Content starts
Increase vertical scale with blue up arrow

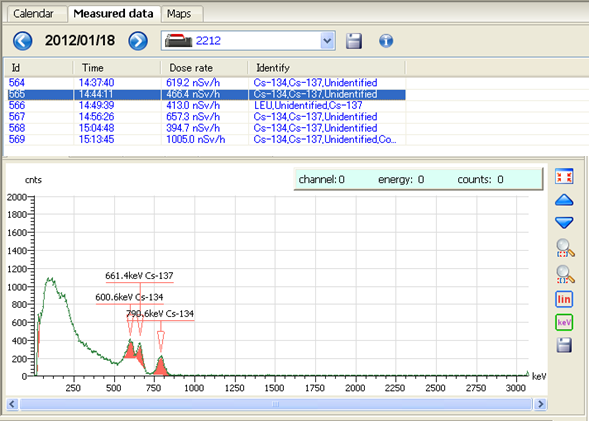click(x=564, y=200)
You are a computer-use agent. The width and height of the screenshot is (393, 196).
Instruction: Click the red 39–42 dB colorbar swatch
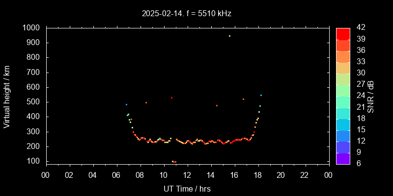pyautogui.click(x=343, y=33)
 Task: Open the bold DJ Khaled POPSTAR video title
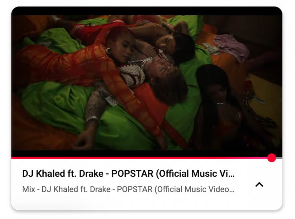coord(128,173)
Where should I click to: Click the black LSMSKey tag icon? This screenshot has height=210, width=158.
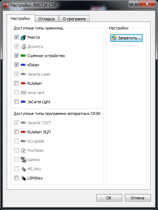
Content ends
→ **What this task involves**
The pictures are to be omitted, and the rest of the listing is to be transcribed exactly.

→ **Problem solution**
Increase vertical scale with blue up arrow

click(x=564, y=200)
You are a computer-use agent. The width and height of the screenshot is (393, 196).
Instruction: Click the red 39–42 dB colorbar swatch
pyautogui.click(x=343, y=33)
 Task: Open the bold DJ Khaled POPSTAR video title
coord(128,173)
Where should I click to: Click the black LSMSKey tag icon? This screenshot has height=210, width=158.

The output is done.